Y1 is an optional crystal. The ATTINY85 has an internal oscillator that’s suitable for our purposes, so there’s no need to populate the crystal.
Design Part II – Designing a PS/2 Midi controller
No sooner did I finish the PS2-serial board and tried it out on the RC2014, did I realize that I could repurpose this board to make a very similar MIDI controller. MIDI is a serial protocol, so it’s just a matter of modifying the circuit to interface to MIDI instead of interfacing to the RC2014. Below are the modifications:
Here we have eliminated the 6-pin header and in its place installed a 5-pin DIN jack. MIDI uses a current source and sink through 220 ohm resistors, and as such 5V is connected to pin 4 of the DIN jack via a 220 ohm resistor, and serial transmit has been connected to pin 5 via a 220 ohm resistor. Pin 2 is grounded to serve as a shield. I added a jumper to allow optional 5V on pin 1, which isn’t part of the midi spec, but allows me some future possibility to power the device through the MIDI connector (via a nonstandard MIDI cable). There’s a 5V barrel jack on the board, so power can be connected that way.

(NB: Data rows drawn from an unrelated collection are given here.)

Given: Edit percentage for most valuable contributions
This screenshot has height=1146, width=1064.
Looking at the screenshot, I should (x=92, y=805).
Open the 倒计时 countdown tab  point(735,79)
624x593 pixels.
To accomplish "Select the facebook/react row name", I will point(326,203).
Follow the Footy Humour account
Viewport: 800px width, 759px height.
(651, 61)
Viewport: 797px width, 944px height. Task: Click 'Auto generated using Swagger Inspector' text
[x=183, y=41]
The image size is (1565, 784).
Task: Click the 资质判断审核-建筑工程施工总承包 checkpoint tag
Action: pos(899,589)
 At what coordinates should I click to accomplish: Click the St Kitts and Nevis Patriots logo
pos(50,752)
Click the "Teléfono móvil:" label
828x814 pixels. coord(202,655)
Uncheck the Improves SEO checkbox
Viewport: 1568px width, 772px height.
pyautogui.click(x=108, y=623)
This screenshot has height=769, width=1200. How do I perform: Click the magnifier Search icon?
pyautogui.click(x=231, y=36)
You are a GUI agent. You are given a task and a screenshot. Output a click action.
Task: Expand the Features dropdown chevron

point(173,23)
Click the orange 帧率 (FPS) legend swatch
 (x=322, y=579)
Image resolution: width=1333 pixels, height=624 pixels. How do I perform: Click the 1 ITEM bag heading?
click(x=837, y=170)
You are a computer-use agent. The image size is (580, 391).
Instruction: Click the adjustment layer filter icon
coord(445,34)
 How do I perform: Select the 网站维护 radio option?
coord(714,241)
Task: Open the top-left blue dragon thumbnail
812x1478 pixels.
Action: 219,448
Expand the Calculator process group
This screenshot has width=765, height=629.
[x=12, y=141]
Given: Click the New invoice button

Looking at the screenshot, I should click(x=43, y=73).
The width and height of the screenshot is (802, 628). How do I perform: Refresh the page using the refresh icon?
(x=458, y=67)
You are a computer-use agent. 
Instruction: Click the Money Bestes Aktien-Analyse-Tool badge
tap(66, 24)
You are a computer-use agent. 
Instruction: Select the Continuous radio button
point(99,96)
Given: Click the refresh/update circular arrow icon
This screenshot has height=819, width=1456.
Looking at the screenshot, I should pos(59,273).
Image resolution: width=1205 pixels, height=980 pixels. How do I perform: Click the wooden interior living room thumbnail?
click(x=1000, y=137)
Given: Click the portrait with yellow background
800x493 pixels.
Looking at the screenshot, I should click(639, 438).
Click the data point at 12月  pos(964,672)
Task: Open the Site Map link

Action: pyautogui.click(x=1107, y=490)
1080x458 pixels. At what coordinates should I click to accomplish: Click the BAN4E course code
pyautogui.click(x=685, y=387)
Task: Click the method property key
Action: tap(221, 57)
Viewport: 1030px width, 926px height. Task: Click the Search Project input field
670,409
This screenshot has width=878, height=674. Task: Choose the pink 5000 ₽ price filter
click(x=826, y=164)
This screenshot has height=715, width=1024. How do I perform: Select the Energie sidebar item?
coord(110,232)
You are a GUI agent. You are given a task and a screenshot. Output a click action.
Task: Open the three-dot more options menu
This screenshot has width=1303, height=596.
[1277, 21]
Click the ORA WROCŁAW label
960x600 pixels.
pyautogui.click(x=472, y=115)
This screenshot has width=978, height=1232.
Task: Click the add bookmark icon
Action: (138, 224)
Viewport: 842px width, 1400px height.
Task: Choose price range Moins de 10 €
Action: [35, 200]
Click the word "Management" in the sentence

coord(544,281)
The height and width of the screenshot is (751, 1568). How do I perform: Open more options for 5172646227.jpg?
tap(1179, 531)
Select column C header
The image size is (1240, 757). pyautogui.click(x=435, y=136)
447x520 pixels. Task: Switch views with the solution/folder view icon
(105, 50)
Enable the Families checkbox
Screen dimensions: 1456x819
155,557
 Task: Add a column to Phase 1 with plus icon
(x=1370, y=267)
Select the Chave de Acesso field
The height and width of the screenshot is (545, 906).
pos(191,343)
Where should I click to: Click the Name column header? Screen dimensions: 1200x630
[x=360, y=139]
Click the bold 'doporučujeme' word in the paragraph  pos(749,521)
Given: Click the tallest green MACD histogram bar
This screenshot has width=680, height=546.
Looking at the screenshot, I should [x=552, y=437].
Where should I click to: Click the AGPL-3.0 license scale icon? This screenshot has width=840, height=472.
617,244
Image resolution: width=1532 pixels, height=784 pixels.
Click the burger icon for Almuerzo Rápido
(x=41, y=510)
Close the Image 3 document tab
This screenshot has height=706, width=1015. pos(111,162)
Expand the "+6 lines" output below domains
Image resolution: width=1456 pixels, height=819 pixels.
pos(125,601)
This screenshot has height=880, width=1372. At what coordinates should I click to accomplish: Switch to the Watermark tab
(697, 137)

Unused GPIOs are brought out to a 5-pin header (that I could have been smarter and used the same 6-pin pinout as the PS2-RC2014 adapter and served both purposes with one PCB is an irony not lost on me). As before, there’s an optional crystal footprint that I didn’t need.
Below are the boards that I had fabricated at OSH Park:
Both of these are really very simple, so there’s not much to say here. See the design section above for a description.
Using a PS/2 keyboard requires interpreting scancodes, and the two projects deal with this in slightly different ways. The PS2-TTLSerial project converts the scancodes into straight ascii, converting uppercase or lower case as necessary. All of the scancodes are not fully interpreted. For example, the CTRL-key isn’t supported at this time, making it a little difficult to do key combinations like CTRL-C. It’s a straightforward exercise to add that feature. I will probably get to it at some point.
The PS/2-MIDI project converts scancodes into Midi note on and off commands as necessary. When a key is pressed, a note-on signal is sent. When a key is released, a note-off signal is sent. I mapped each major row of the keyboard as a separate midi instrument (bagpipes, piano, xylophone, orchestra hit, flute) and percussion instruments for every other key. I went to a fair amount of effort to try to get every scancode converted to an instrument, as I like to let my daughter play with the keyboard and it’s nice that every key makes a noise.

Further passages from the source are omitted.